Pour mieux comprendre la démarche du Gabon, il est nécessaire de revenir aux missions de l’OPEP. Lesquels sont principalement d’harmoniser et coordonner les politiques pétrolières de ses Etats membres ; de garantir un équilibre des marchés pétroliers ainsi qu’une production de brut suffisante, régulière, efficace et compétitive pour répondre à la demande énergétique.

Effectivement depuis 2010, notre pays a engagé des réformes dans le secteur des hydrocarbures qui ont abouti, entre autres, comme je l’ai dit tantôt, à la création d’une société nationale des hydrocarbures, Gabon oil company (GOC) ; il y a également eu l’adoption d’un nouveau code des hydrocarbures dont nous continuons à élaborer les textes d’application ; il y a le développement des activités de la société nationale des hydrocarbures, le projet de mise en place d’une nouvelle raffinerie et la monétisation du gaz. Dans ce secteur, les projets du gouvernement sont nombreux. En outre, tous ces projets n’ont pas seulement besoin de financement. Pour construire une puissante industrie des hydrocarbures, nous avons, par exemple, besoin de l’expertise et des expériences réussies des autres pays, dont celles des pays de l’OPEP qui ont su développer des expertises dans différents domaines. C’est le cas du Koweït en matière de raffinerie, de l’Arabie Saoudite et du Qatar, dans les domaines du gaz ou encore du Nigeria, de l’Algérie ou de l’Angola avec le contenu local. Par ailleurs, nous avons besoin d’intensifier nos échanges avec les pays de l’OPEP afin de mieux assurer notre avenir pétrolier.

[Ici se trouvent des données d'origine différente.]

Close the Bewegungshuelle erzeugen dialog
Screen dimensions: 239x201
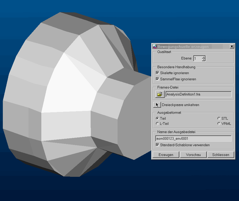click(x=232, y=46)
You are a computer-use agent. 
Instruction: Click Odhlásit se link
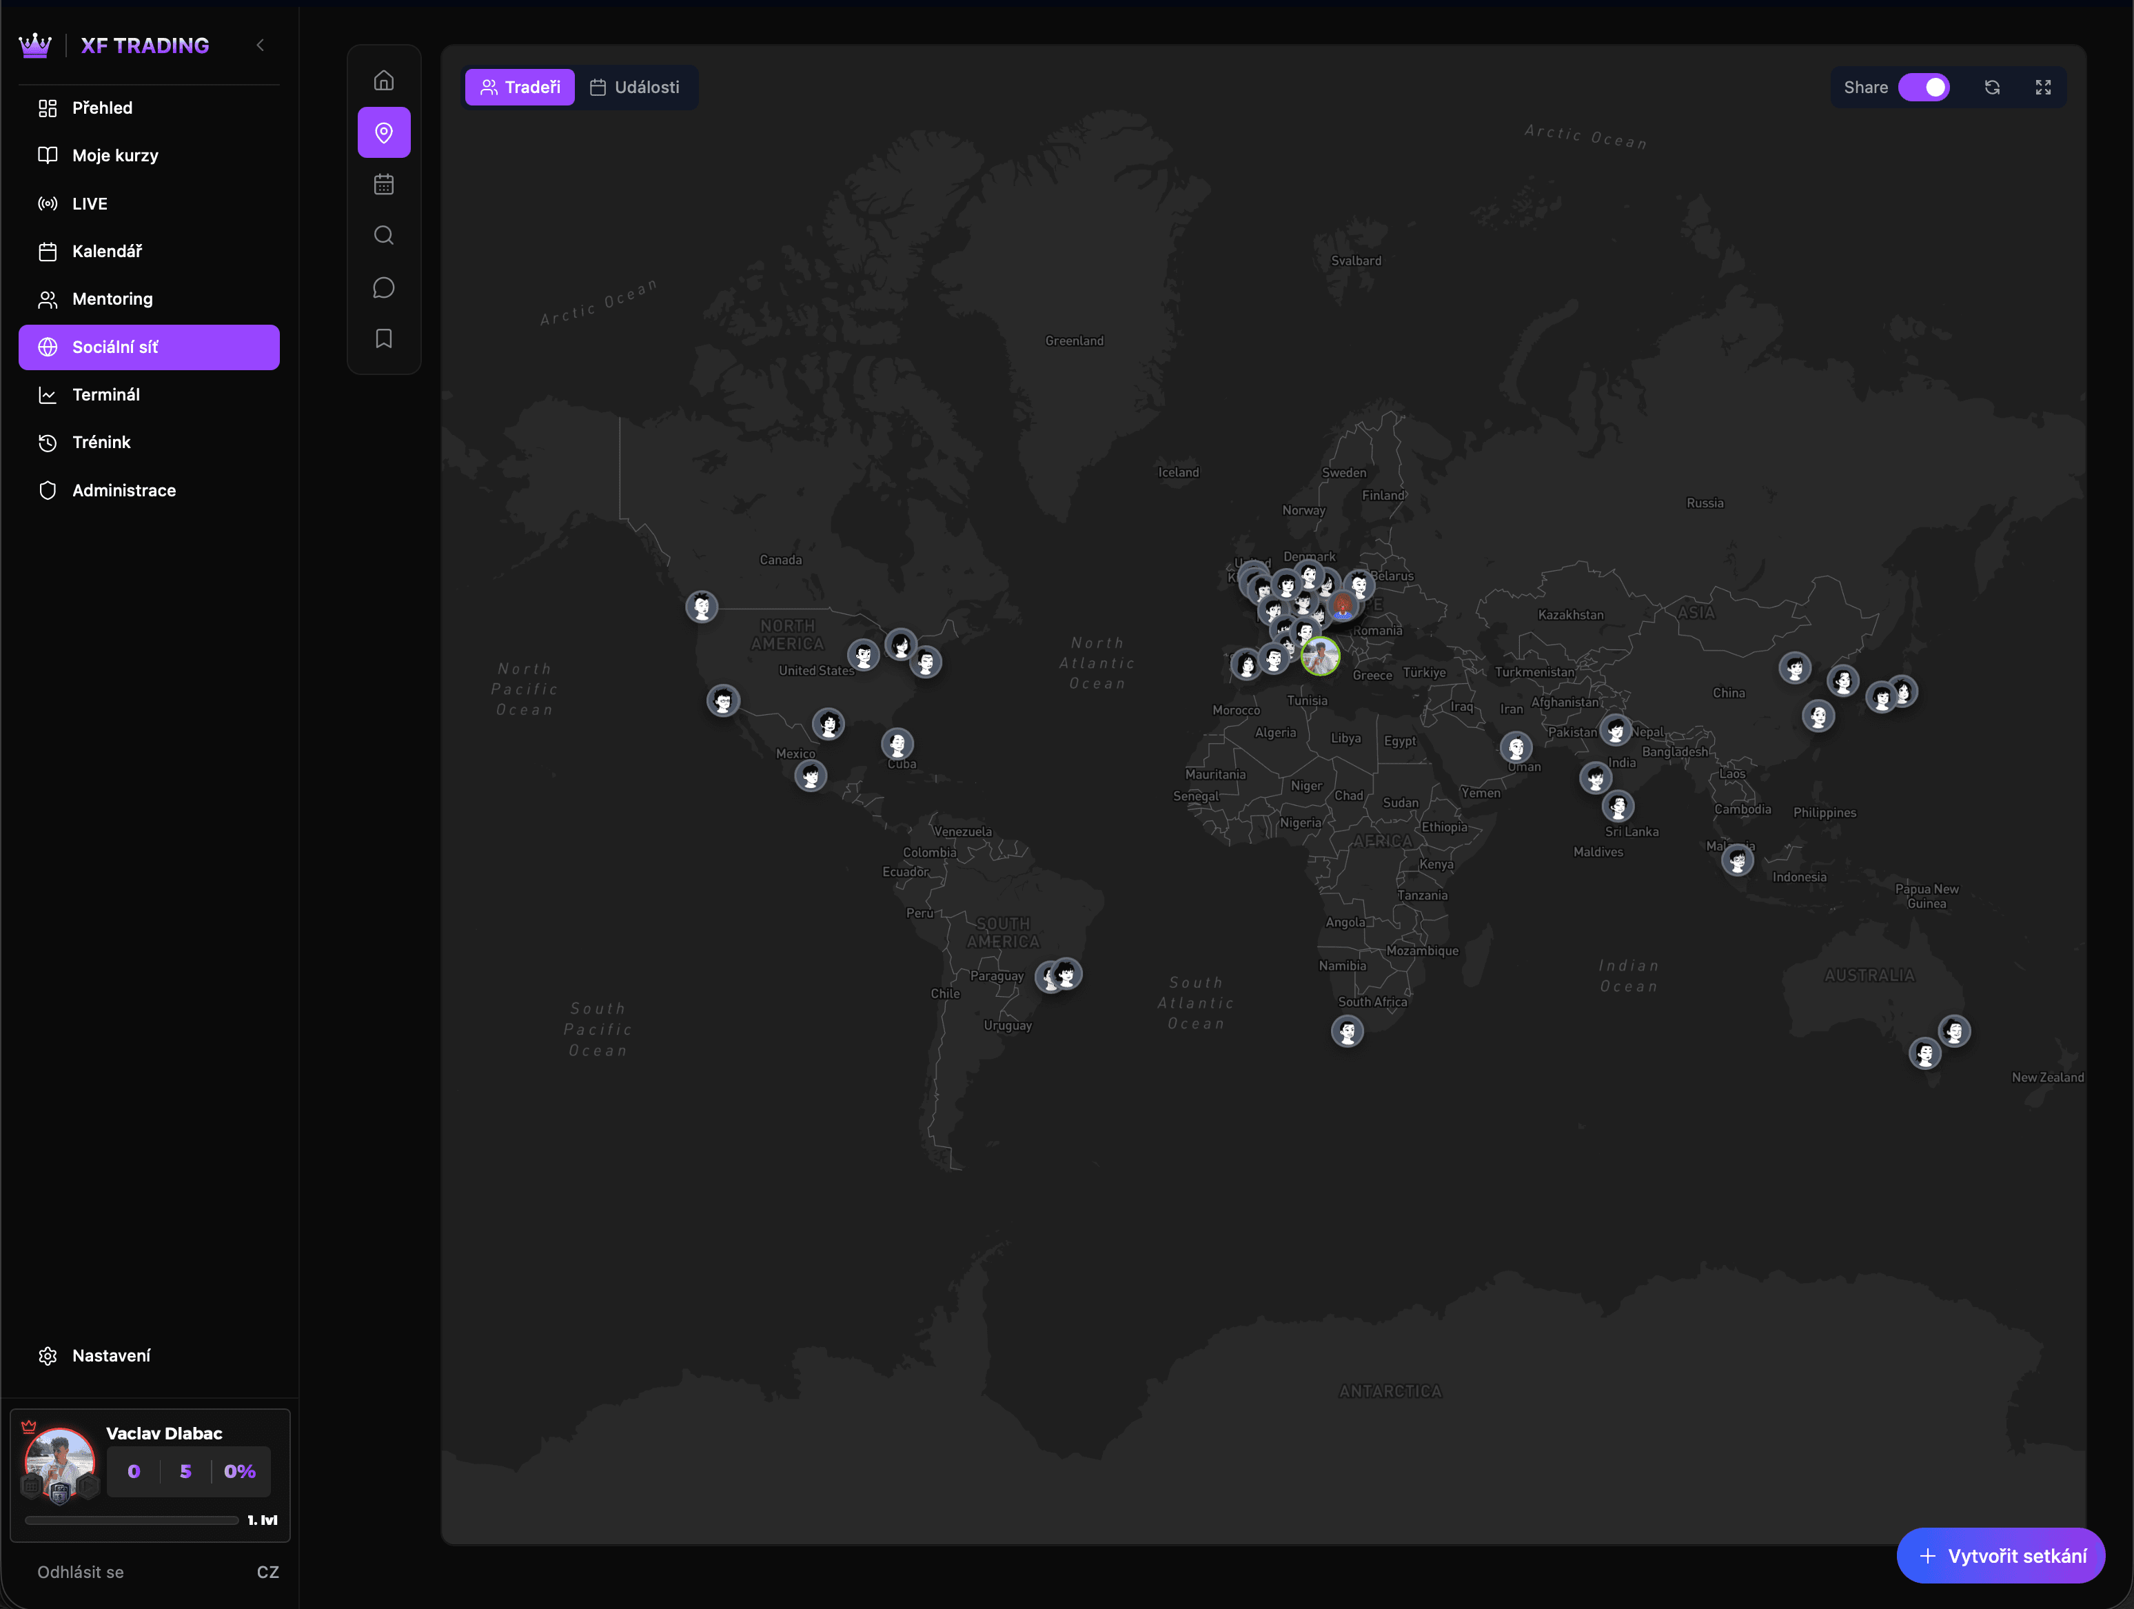pos(81,1571)
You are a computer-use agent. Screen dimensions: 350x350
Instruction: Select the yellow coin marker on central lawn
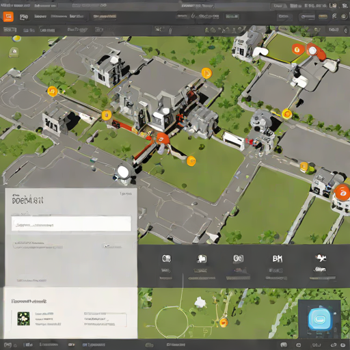[191, 161]
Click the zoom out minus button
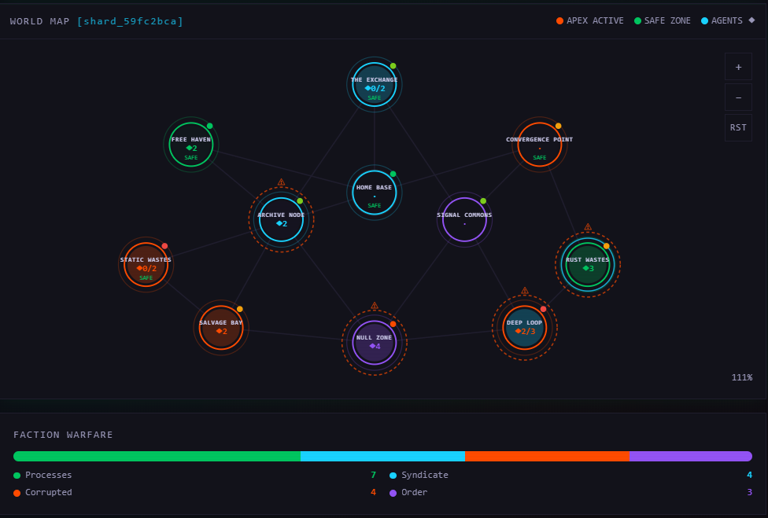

Investir dans l’exploration et préserver ou créer aussi des emplois

C’est clair, la baisse continue du prix du baril depuis 2014 a eu un impact négatif sur le secteur des hydrocarbures et pour l’Etat gabonais. Cela en ce sens que le pétrole constitue toujours la principale source de revenus pour notre pays. Face à cette diminution des revenus pétroliers, les entreprises sont évidemment tentées de réduire leur voilure en attendant la remontée des cours.

Nous avons, dans un premier temps, travaillé avec les sociétés pétrolières pour les inciter à augmenter la production afin de compenser quelque peu l’impact de la chute des cours. Cela étant obtenu, nous les encourageons aujourd’hui à profiter de la baisse des prix des services dans le secteur, qui est également l’un des effets collatéraux de cette situation, pour investir dans l’exploration et préserver ou créer aussi des emplois, autant que possible.

L’impact de la baisse des prix du pétrole se ferait sans doute moins sentir si la politique de contenu local était très avancée dans notre pays et si nos compatriotes avaient su créer un tissu industriel national dans le secteur de la sous-traitance pouvant aider le gouvernement à mieux orienter sa politique. C’est pour cela que nous travaillons depuis plus d’un an à la mise en place d’une nouvelle politique de contenu local dont vous aurez certainement les grandes orientations très prochainement. Nous encourageons également les acteurs sociaux au sein des entreprises pétrolières à ouvrir le dialogue afin de trouver les voies et moyens pour garantir la survie des entreprises, le maintien des emplois dans ce contexte de crise qui risque de perdurer encore un petit moment selon les prévisions faites au niveau international.